The father maintains that the modification was in error
because (1) it was not supported by sufficient findings or
evidence in the record to conclude that there was a material and
substantial change in circumstances, and (2) the record support
was inadequate to conclude that the modification was in the
child's best interests. In support of his contentions, the
father emphasizes record evidence that weighs in favor of his
position. He posits that the child's preference is too slender
a reed to support the requested modification and must be
"treated with caution."
While it would have been preferable for the judge to make
specific findings to explain her reasoning, we cannot conclude
that she committed an error of law. The judgment incorporated
the findings of the guardian ad litem (GAL), which described
that the child sometimes did not "feel safe" at the father's
home, and had "experienced uncomfortable situations" with the
father, whose alcohol use affected her time with him. The child
reported that both parents speak poorly about one another but
noted that she was more upset when the father spoke poorly about
the mother and believed that he said negative, "unnecessary
things" about the mother. The child informed the GAL that she
3 had been asking to have more parenting time with the mother for
"quite a few years," demonstrating that the request was not the
passing passion of a mercurial teen. Finally, the child
maintained that spending more time with the mother would "be
beneficial for her mental health and would reduce her stress."
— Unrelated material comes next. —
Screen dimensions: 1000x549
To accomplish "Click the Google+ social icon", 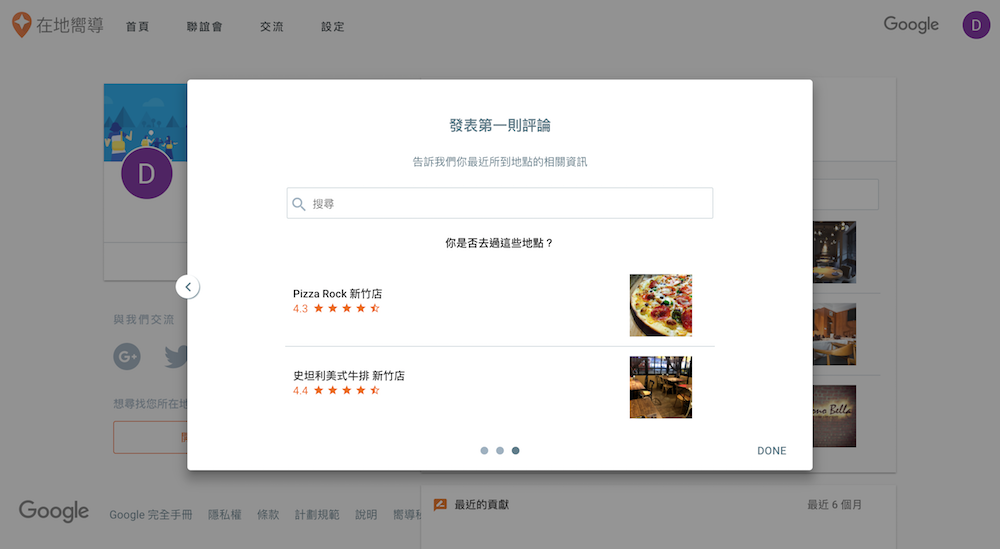I will pyautogui.click(x=127, y=356).
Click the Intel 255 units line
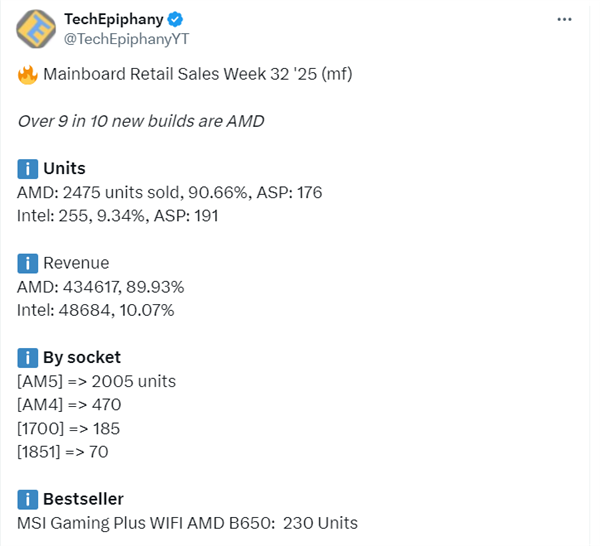The height and width of the screenshot is (546, 600). point(118,216)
In addition to reviewing the GAL report, the judge heard
the testimony of the parties and the GAL during a trial. "We
accord the credibility determinations of the judge who 'heard
the testimony of the parties . . . [and] observed their
demeanor,' the utmost deference." Ginsberg v. Blacker, 67 Mass.
App. Ct. 139, 140 n.3 (2006), quoting Pike v. Maguire, 47 Mass.
App. Ct. 929, 929 (1999). Although the judgment did not include
specific credibility determinations, the judge was able to
observe the father as he responded to questions about, for
example, the child's assertion that she did not feel safe in his
home. Though spare, the record includes sufficient factual
4 support that we conclude that the judge did not commit clear
error.
Judgment dated June 26, 2025, affirmed.
By the Court (Neyman, Hershfang & Toone, JJ. 1),
Clerk
Entered: June 17, 2026.
1 The panelists are listed in order of seniority.